Hubbards Community Refugee Sponsorship aims to help 2 Syrian families
Group convened over long weekend; 40 residents attended
A group based out of Hubbards is moving ahead with plans to help two families escape the Syrian refugee crisis and bring them to the South Shore of Nova Scotia.
The Hubbards Community Refugee Sponsorship was formed less than a week ago and has already held three planning meetings.
Shelly Whitman is a member of the group and is also the executive director of the Roméo Dallaire Child Soldiers Initiative at Dalhousie University.
She just returned in July from one of the biggest refugee camps in the world in Jordan.
Whitman told CBC's Mainstreet the group first met last Thursday after being created by local residents, including a woman who recently worked in Syria and saw the crisis as it started.
A community meeting was held over the long weekend and organizers were thrilled with the response.
"It was pretty incredible that over a Labour Day weekend you were able to convene 40 people in a small community who were very passionate about being there," Whitman said.

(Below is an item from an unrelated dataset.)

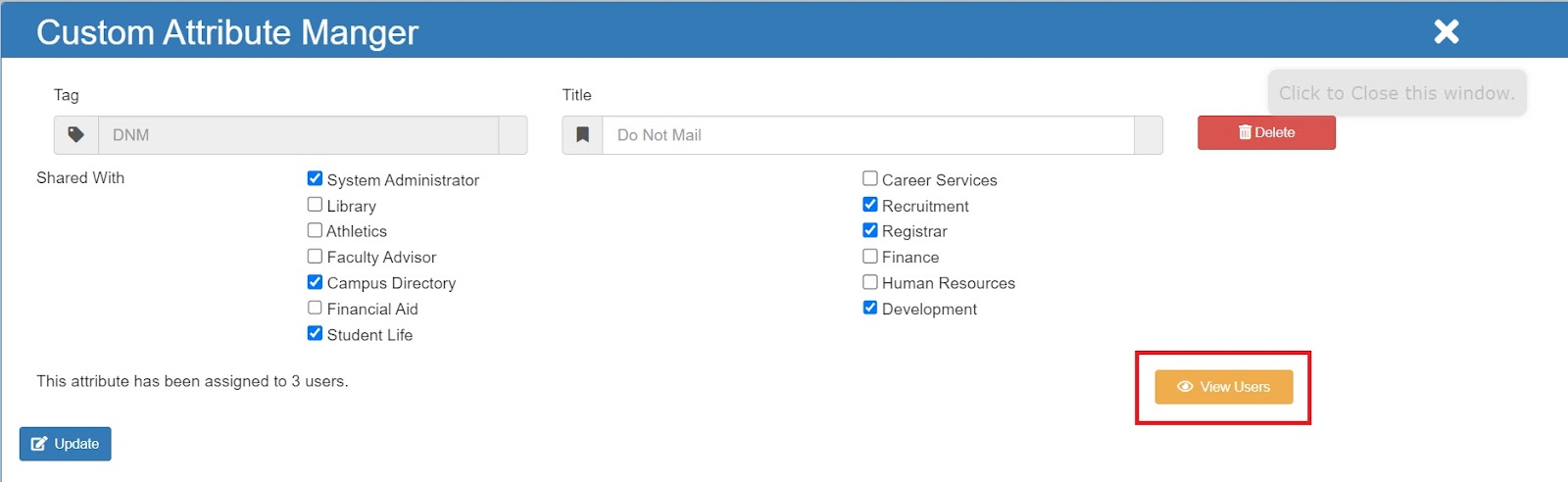This screenshot has height=482, width=1568.
Task: Click the bookmark icon beside Title field
Action: coord(582,135)
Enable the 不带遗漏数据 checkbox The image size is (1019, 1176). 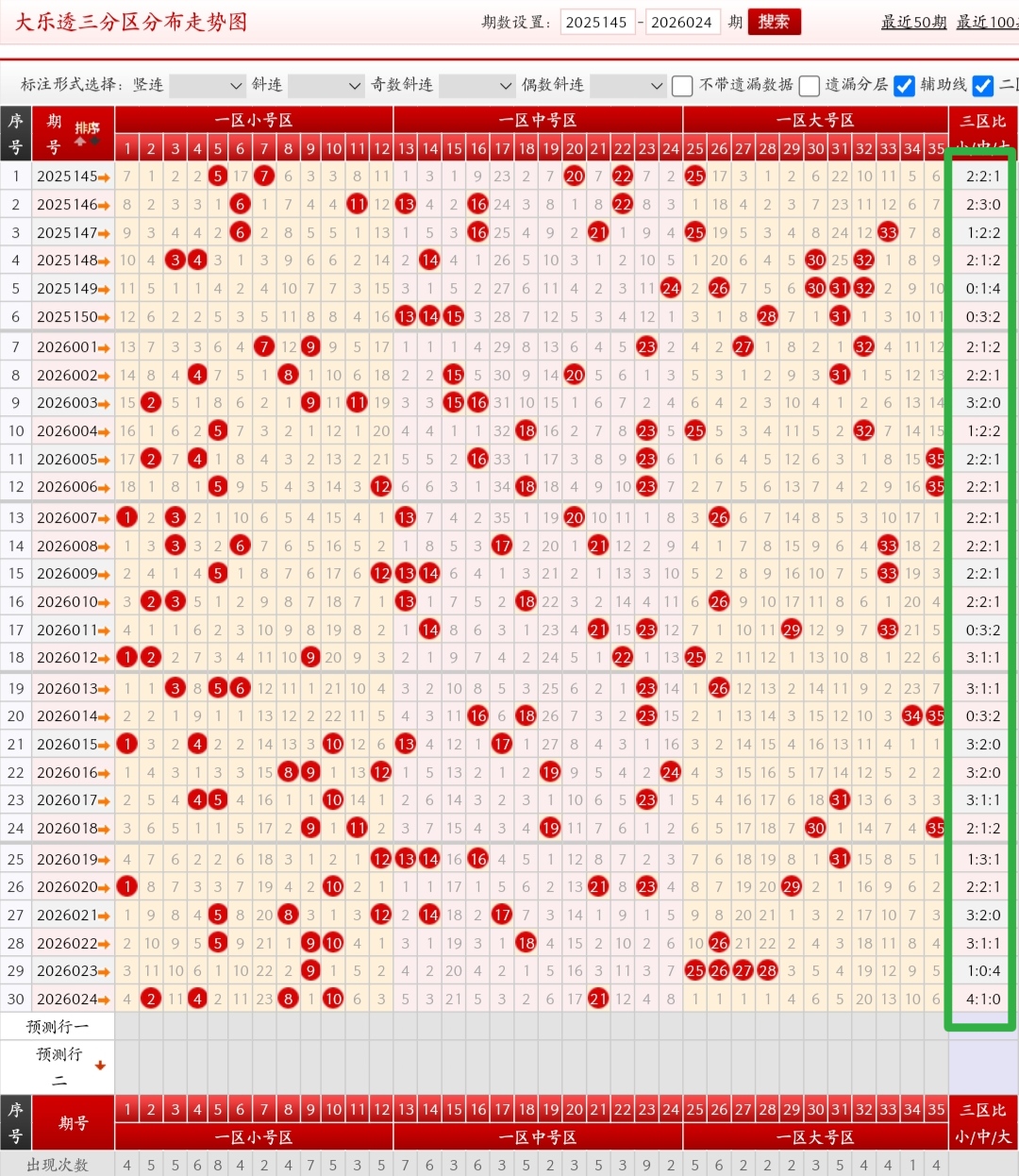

Attending was Glenn Davidson, Canada's Ambassador to Syria from 2008 to 2011. He has a summer home in Hubbards.
Elizabeth Wozniak is an immigration lawyer in Halifax and says it's the smaller communities that are taking action to help in this crisis.
"I think the federal government can and should do a lot more, but it's wonderful to hear that there are communities that are getting this involved," she said.
The group will next form a board of directors and set out a plan for fundraising. About $25,000 to $30,000 will be needed to support each family in their first year.
It is hoped the families will choose to stay in Nova Scotia, especially in a smaller community.
"We need to have refugees and immigrants come to this province," Whitman said.
'There is no political will'
Wozniak said the federal government should tackle this crisis as they did with the 1990s Kosovo crisis. At that time, military aircraft were sent to the crisis area to fly refugees directly to Canada.
Refugees were processed at a military base once they got into Canada, making the procedure much quicker.
"The process in Canada is very slow. We have some amazing regular immigration programs that get people permanent residence in under six months. Why can't we do that for refugees?" Wozniak said. "There is no political will."
Whitman said the will is in her community and in many others across Nova Scotia.
"The key message we want to get out is that there's nothing extraordinary about us, only that we feel compelled to do something and that every community in Nova Scotia could also feel compelled to do something similar," she said.